Monday, September 19, 2011

Jimmy Leeward

It’s not always easy to describe a relationship with someone to other people. Some people you just know are your friends though you don’t spend a great deal of time with them. Somehow you know that you and they ‘see’ eye to eye on many things. And when they die, you feel you’ve lost a “close friend” even though, over the years, your time with them may be one or two days at a time once a year.




I guess that’s how I feel about Jimmy Leeward’s passing. It was spectacular to say the least and I know Jimmy would not have wanted it the way it went. I only hope he knows, we know he was trying his best.


But why should I consider myself a friend, even a grieving friend of Jimmy’s? I think it has to do with our mutual passion. Our lives run a sort of parallel in pursuit of that passion. Though just 3 years older than me, we both grew up with the examples of WW2 vets to live up to. We most likely read the same comic books and saw the same movie serials at our local theaters at Saturday matinees. We most likely built the same model airplanes, and devoured every detail about the great WW2 fighters and bombers and the men who flew them.

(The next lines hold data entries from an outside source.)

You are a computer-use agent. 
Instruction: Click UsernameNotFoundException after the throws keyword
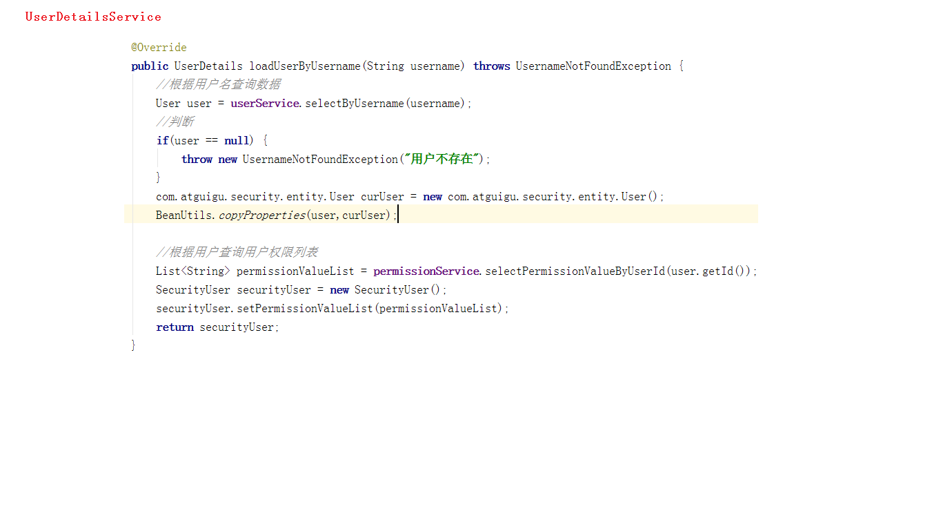(593, 66)
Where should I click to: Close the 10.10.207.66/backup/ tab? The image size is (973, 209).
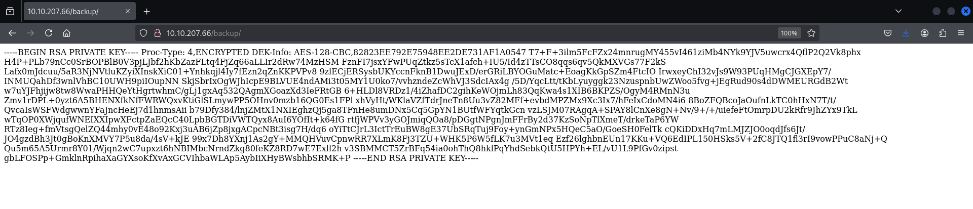pyautogui.click(x=128, y=11)
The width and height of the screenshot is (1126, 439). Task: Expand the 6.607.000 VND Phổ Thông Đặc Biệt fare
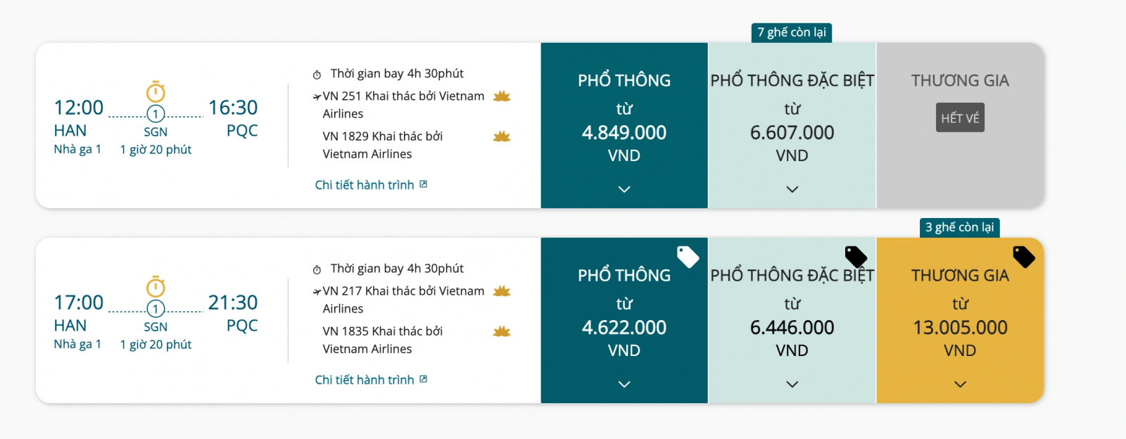pyautogui.click(x=792, y=189)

We both started flying in our teens, and that passion has lasted even now. We both became professionals in this passion and that is how I turn this relationship into friendship. We reached a point where he knew my name and flying background and I his. We both respected each other, because we had lived the same “life,” if you will, as aviators. He became a “speed freak” maybe, pushing the limits of science of powerplants and airframes. Me? After an airline career, I push old airplanes around in a ‘show & tell’ in an exercise I hope to bring to life that immense struggle of a generation both Jimmy and I love and owe so much too. I respected his part in this passion and I know he respected mine. And respect is part and parcel of friendship.


Those that died that day with Jimmy were killed by the weakness in aluminum molecules and adverse aerodynamics, not by the lack of skill on Jimmy’s part. The video clearly shows he was still trying.


And this is the basis of my grief. A family man, a dreamer, and traveler with me in this passion we call aviation. A respected aviator. “Blue skies and strong tailwinds, my friend”. And you can now really touch the face of God.